I’ve sold all my shares in Arden Partners. The reasons for my change of heart are first, Luke Johnson resigned as Chairman. He is a veteran of many company boards, and an entrepreneur, and I put a lot of weight on his ability and his attention to Arden to justify investing in this company in the first place. I take his departure after his shares have fallen so much as a bad sign. I may be wrong, but I take it as an indication that he has done what he can with this business and he would rather concentrate his time improving other businesses in his portfolio.

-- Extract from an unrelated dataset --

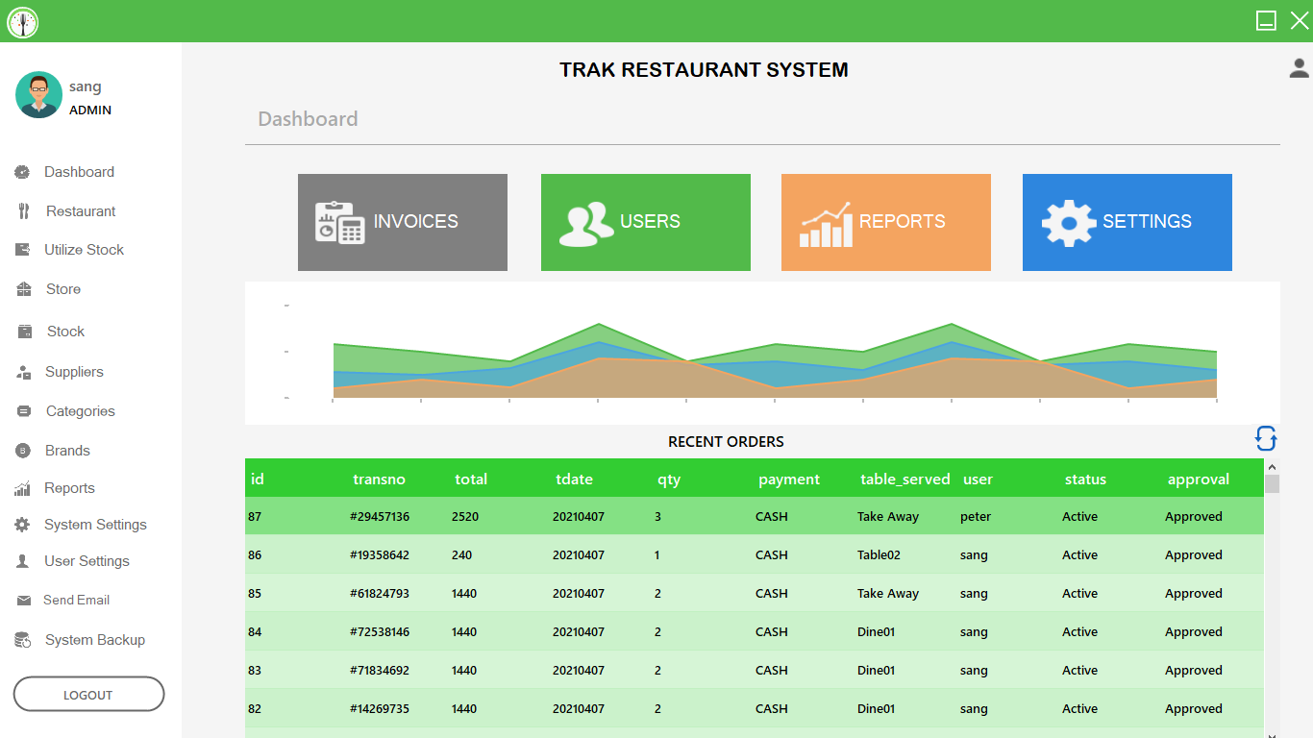Open System Settings via the gear icon
The image size is (1313, 738).
coord(24,525)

The second reason for selling is that I’m struggling to understand whether this corporate broker and market maker has a good future. The loss of the ability to bundle the cost of research on small companies with brokerage charges when it buys/sells shares on behalf of institutional clients has led to a great deal of uncertainty regarding its income from trading.
On the corporate finance side (helping companies raise money), we have a few years of no growth in client numbers: 39 in 2013 and 38 in 2017. Companies simply do not want to join AIM or the Main Market of the LSE and so do not need Arden to help with the process, nor do they need on-going Nomad and broker services. It still has the other bread and butter financing activities to keep it going – but where is the growth?
I sold at 36.4p (market capitalisation of £11.3m with 31m shares), having bought at 42.2p in Sept 2015 and received 1p in dividends, resulting in an 11% loss.
(Previous Newsletters: 1st – 7th Sept 2015, 25th Feb – 8th Mar 2016, 9th – 11th Feb 2017, 13th Mar 2017, 19th – 20th July 2017)
Why I bought
In September 2015 what I saw in this Midlands stockbroking firm was a market capitalisation of a mere £8.1m, but with £5.9m in cash, easily marketable securities holdings of £1.66m and a net current asset value of £8.86m.
Also, in the previous four years it had increased the number of corporate clients from 32 to 44.
Furthermore Luke Johnson (Pizza Express, Channel Four. Patisserie Holdings, etc.) had recently spent £1m (10.76%) buying shares in this company.
Another good sign: Arden had bought-in £1.44m of its own shares, following £2.6m of buy-backs 2010-13.
Also, the directors held over one-third of the shares and there were a lot of ex-directors with large holdings looking over the current directors’ shoulders, so there should be alignment of shareholder and director interests.